#### [RECORDS FOR THE EXERCISE]
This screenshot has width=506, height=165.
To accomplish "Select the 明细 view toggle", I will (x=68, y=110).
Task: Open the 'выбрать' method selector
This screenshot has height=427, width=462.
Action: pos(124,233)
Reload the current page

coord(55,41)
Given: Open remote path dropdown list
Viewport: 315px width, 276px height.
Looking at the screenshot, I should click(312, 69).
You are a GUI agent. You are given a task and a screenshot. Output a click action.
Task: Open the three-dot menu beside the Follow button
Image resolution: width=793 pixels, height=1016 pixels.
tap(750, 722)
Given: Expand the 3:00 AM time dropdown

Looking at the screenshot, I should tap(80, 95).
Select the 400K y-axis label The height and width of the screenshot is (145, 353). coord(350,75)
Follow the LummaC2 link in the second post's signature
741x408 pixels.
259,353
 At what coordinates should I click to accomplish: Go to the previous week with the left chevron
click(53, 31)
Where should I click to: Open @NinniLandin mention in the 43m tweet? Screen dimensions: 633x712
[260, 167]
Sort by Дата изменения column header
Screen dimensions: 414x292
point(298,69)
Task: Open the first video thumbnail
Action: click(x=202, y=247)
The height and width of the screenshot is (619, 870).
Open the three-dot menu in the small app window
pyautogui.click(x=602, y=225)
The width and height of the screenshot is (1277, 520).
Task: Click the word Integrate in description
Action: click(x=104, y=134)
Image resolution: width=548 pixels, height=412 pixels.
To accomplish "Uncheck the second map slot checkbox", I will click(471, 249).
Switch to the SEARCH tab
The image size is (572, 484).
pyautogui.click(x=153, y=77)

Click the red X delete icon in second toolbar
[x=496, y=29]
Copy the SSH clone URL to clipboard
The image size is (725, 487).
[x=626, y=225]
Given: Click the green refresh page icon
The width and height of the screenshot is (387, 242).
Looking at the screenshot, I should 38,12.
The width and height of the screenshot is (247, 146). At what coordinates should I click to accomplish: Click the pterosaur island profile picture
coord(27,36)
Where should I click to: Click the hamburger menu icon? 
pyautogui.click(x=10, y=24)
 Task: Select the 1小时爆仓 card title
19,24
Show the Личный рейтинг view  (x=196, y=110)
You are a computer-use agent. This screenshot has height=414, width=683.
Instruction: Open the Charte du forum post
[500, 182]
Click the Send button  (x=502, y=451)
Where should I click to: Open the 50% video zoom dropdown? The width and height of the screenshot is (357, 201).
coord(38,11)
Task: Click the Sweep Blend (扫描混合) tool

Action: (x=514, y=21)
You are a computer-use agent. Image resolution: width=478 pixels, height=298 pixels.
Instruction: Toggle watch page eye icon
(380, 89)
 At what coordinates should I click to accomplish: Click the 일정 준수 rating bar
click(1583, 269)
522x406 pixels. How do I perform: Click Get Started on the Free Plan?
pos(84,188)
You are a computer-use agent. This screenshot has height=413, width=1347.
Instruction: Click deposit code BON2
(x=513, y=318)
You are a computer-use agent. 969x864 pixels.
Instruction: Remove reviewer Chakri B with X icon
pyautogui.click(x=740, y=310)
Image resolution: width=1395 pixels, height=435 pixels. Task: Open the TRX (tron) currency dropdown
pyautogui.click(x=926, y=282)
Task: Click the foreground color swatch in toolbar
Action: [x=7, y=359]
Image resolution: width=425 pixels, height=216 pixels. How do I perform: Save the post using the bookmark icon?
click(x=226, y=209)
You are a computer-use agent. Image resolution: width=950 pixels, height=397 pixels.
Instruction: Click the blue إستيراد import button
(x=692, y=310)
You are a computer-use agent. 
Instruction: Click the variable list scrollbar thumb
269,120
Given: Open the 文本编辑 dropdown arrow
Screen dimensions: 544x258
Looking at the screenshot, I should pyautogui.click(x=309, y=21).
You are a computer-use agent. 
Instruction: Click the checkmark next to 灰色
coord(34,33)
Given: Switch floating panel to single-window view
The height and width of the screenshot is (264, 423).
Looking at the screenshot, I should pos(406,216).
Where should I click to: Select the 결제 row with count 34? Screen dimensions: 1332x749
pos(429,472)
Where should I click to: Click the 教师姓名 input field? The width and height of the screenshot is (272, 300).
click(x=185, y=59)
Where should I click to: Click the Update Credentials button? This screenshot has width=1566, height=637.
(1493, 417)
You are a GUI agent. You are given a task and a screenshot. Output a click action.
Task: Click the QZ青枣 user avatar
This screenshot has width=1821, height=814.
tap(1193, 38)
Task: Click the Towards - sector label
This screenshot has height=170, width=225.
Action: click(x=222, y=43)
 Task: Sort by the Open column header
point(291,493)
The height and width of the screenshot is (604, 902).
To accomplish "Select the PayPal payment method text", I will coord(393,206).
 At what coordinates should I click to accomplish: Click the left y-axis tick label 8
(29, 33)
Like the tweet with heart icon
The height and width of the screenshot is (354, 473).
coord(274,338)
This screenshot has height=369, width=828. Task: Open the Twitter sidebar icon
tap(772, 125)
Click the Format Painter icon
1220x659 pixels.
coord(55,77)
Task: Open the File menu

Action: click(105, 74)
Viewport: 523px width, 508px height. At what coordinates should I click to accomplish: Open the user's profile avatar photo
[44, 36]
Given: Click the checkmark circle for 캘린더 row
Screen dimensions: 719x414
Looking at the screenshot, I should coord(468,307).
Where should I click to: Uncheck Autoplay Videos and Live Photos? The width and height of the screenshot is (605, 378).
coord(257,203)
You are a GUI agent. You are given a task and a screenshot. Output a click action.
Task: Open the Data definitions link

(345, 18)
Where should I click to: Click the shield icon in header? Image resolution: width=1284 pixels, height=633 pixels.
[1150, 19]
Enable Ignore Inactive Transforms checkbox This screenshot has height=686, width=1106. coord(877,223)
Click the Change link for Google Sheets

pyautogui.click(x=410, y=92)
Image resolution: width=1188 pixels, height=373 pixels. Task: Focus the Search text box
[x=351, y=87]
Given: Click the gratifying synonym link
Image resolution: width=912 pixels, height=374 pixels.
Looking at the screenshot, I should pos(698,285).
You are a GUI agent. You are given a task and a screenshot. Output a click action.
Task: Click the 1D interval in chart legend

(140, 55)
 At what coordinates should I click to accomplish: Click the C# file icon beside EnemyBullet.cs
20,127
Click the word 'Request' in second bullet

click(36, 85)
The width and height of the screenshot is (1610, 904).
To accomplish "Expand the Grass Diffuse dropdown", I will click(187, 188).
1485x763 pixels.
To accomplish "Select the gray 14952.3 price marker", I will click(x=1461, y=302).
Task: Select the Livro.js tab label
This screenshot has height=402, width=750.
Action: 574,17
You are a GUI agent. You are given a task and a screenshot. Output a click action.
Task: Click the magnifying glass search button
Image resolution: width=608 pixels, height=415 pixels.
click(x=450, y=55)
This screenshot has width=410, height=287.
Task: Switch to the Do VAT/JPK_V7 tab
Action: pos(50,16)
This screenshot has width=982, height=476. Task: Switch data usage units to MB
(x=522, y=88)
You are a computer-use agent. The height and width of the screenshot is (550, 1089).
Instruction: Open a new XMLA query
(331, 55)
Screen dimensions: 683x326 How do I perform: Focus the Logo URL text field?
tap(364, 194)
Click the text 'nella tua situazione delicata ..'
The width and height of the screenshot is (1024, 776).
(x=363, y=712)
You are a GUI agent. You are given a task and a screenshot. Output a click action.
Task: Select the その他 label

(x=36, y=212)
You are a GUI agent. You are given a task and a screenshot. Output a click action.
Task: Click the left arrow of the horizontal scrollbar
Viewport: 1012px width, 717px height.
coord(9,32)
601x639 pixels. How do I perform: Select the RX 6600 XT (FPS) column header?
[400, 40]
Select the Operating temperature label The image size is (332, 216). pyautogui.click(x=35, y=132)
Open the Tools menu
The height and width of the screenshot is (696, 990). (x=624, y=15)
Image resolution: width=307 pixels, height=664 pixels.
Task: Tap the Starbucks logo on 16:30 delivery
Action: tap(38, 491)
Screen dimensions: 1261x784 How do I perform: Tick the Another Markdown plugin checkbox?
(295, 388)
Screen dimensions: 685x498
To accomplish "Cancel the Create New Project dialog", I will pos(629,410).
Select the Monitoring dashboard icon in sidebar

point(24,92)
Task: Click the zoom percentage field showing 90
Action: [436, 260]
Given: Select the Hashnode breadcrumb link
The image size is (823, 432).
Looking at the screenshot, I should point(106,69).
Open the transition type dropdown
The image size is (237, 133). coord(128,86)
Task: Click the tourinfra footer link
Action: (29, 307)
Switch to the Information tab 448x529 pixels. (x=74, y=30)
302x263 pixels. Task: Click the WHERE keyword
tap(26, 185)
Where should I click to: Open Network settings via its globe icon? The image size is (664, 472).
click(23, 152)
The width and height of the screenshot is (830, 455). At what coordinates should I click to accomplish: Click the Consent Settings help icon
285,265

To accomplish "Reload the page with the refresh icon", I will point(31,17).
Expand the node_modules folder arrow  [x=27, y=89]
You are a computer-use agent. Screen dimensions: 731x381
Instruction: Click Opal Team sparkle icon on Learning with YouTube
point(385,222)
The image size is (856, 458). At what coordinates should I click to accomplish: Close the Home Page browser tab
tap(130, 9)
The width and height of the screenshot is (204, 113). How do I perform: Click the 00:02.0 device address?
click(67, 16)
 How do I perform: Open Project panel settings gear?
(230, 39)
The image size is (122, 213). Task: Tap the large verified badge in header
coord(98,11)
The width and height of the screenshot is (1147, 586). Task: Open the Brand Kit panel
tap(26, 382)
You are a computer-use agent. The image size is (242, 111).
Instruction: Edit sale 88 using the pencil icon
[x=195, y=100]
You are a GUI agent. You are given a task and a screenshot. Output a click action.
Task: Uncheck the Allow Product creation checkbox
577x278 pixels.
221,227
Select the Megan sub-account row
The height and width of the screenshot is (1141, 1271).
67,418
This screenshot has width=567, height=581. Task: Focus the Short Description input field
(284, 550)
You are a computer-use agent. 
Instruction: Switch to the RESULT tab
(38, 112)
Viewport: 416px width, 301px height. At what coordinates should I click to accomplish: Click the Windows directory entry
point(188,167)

#### [EXERCISE OBJECTIVE]
Give the number of lines in the listing above that contain the word "method", with no other text.

#### [EXERCISE RESULT]
2